Why an SSD Denial is Not the End of the Road

by on Nov. 09, 2018

Government Social Security 

Summary: When you're injured and unable to work as a result, filing for Social Security Disability (SSD) benefits is a logical first step.

SSD benefits can help to cover expenses related to your injury, lost wages, and costs of living while you're unable to work. Unfortunately, applications for SSD benefits aren't always approved—especially the first time around.


If you've recently received a denial letter for your SSD benefits, you may be feeling understandably discouraged. However, it's important to continue fighting for the benefits you may deserve—so don't give up just yet.


Claim Denials Are Common

First of all, understand that it is extremely common for SSD benefit applications to be denied the first time around. Often times, denials are due to simple problems such as an incorrect form or missing documentation; these issues can be easily resolved. In fact, it is estimated that about 65% of all SSD benefit claims are initially denied, so you're definitely not alone if you've recently received a denial letter.


What to Do if Your Claim is Denied


So, what should your next steps be if your claim has been denied? Start by reviewing the denial letter you received in the mail; by law, it is required that this letter outlines the specific reason for your denial. This will help you get a better understanding of what is preventing your claim from being processed and approved, along with potential next steps to remedy the issue.


Once you're sure of the reason for the denial, consider whether or not the remedy is an easy one. For example, were you simply missing some paperwork or documentation from your doctor when you initially submitted the application? If so, then you may be able to contact the SSD benefits office and re-submit the missing documentation.


Understanding the Appeals Process


In other more complex cases, however, you may be required to file a formal appeal instead. This is a more complicated process that will involve filling out more paperwork and potentially even appearing in court. With the appeals process, you generally have 60 days from the date you received your initial denial letter to file a formal appeal.

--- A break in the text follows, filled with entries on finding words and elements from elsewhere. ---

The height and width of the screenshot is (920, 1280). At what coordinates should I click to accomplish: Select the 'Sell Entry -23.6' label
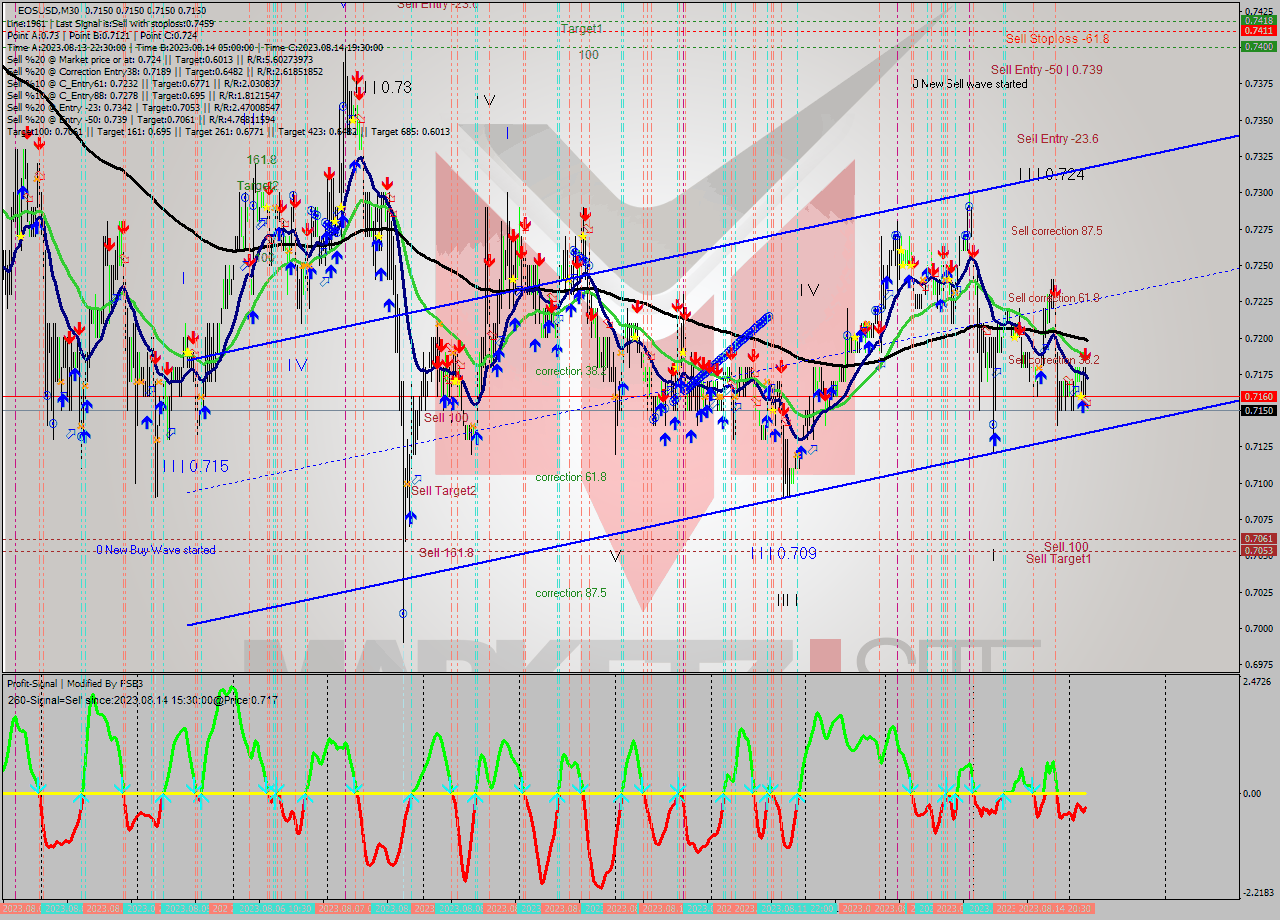1057,139
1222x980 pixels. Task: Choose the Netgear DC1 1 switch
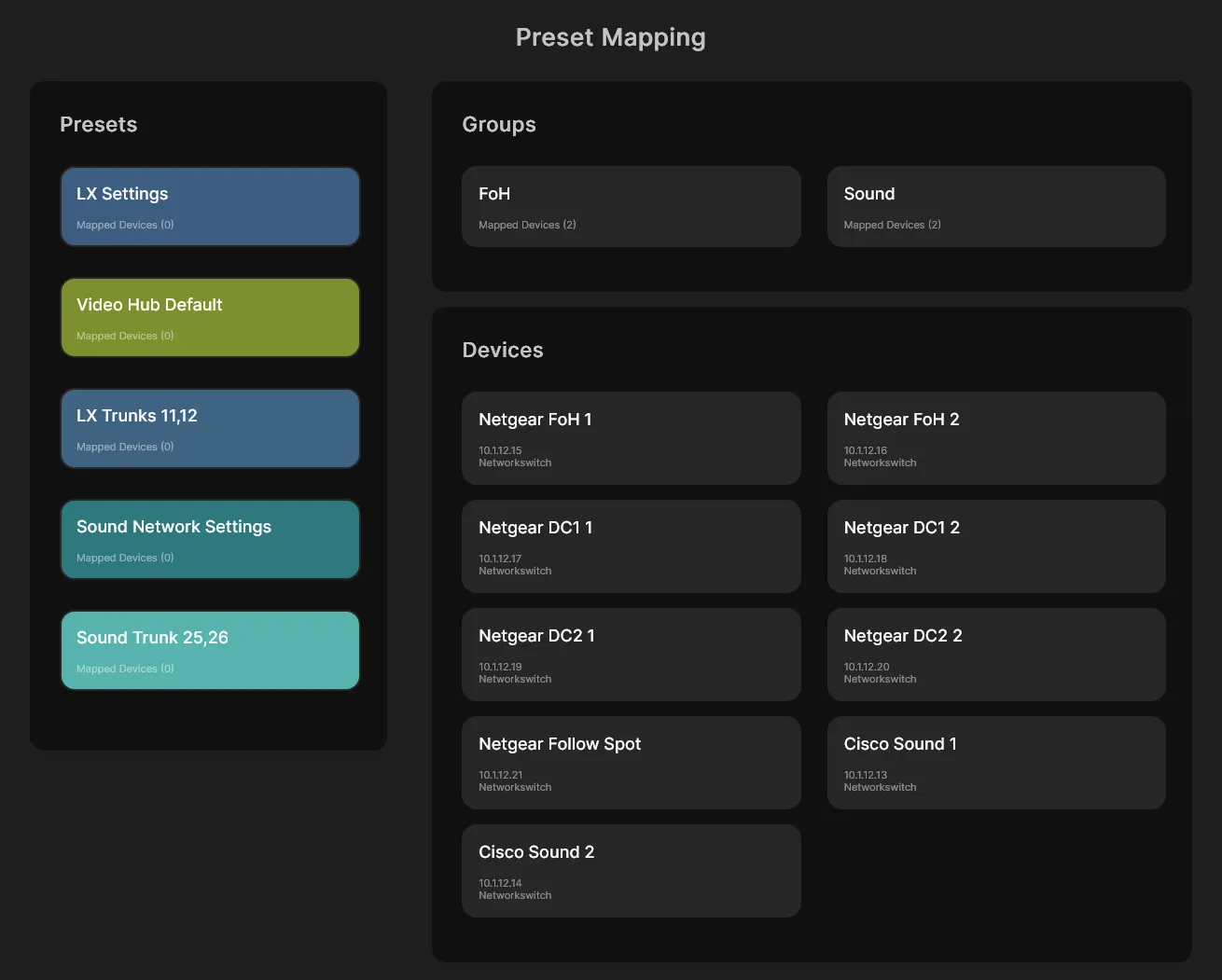click(631, 545)
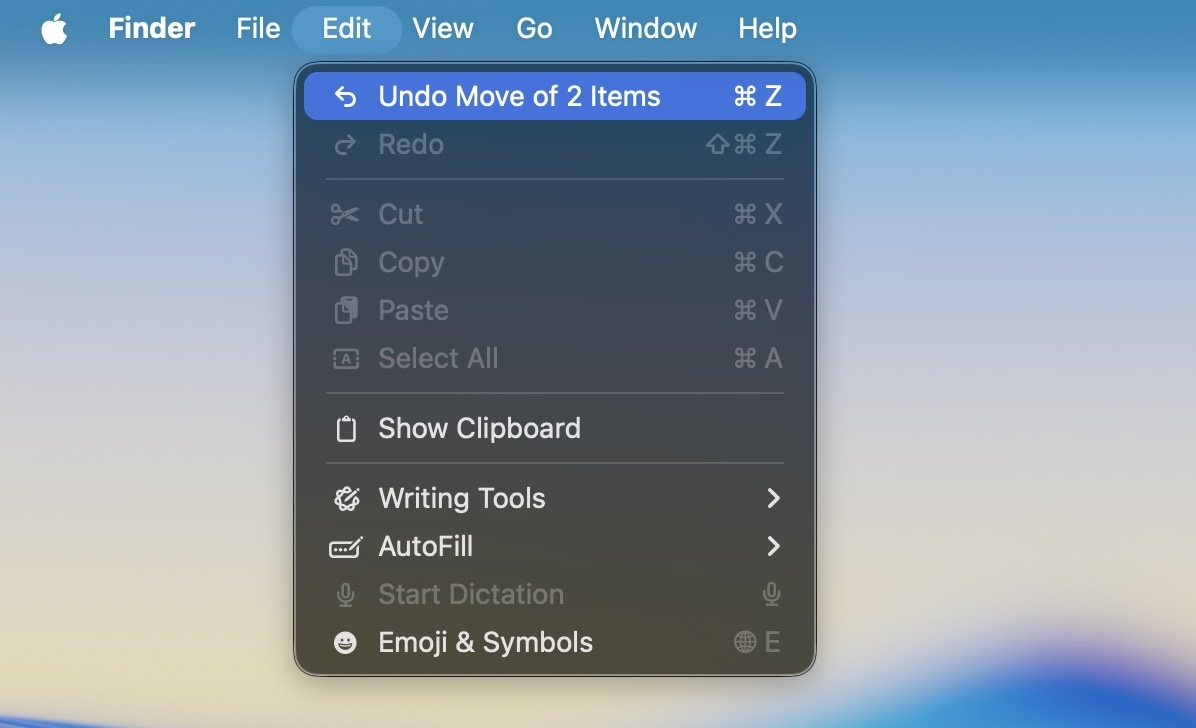Click the AutoFill pen icon

coord(345,546)
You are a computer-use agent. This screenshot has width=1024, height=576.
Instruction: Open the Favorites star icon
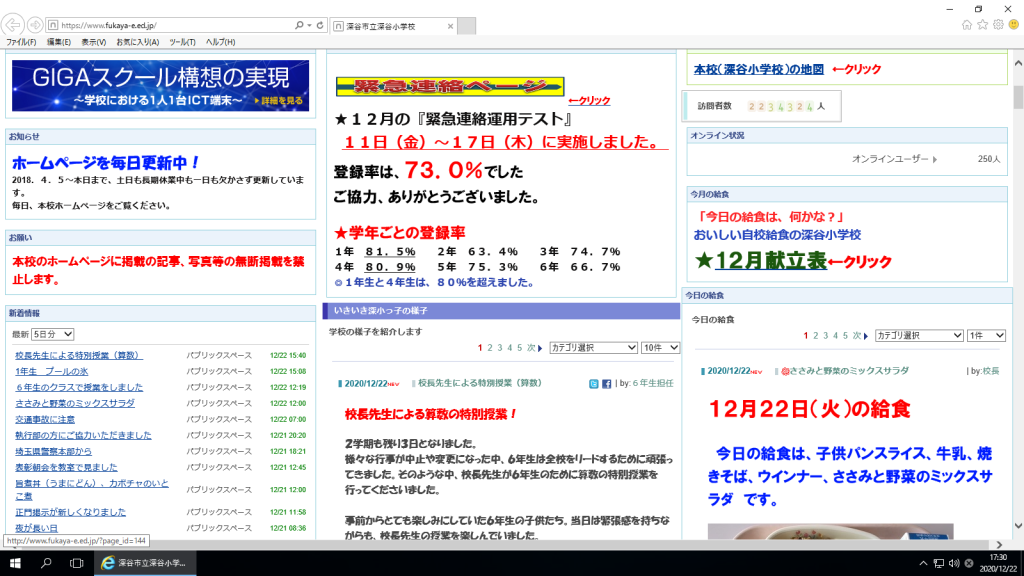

When filing an appeal for SSD benefits, there are four levels:


  • reconsideration of evidence
  • formal hearing by a judge
  • review by the Appeals Council
  • Federal court review.

Typically, the appropriate level of appeal should be outlined in your denial letter, so you know where to begin the process.


Why Work with an Attorney?


The appeals process can be quite complicated, so having an experienced legal professional on your side is always a good idea. Specifically, consulting with a professional SSD attorney can ensure that you receive the guidance and representation you need throughout the appeals process. He or she will be able to review the details of your claim, as well as your approval letter, to recommend the next best steps.


An attorney can also assist you in collecting additional documentation or submitting more paperwork as needed for your appeal. And if your appeal makes it to the level that you need to appear in front of a judge, your attorney can also represent you during this stressful time. Ultimately, working with an attorney who specializes in SSD benefits and appeals is the best way to collect the benefits you may truly deserve so you can move on with your life.


Receiving a denial letter for SSD benefits can be unsettling, but it's important to understand that this isn't the end of the road. There are plenty of steps you can take to pursue the benefits you may be entitled to, so be sure to follow the necessary steps and retain the services of an experienced SSD attorney.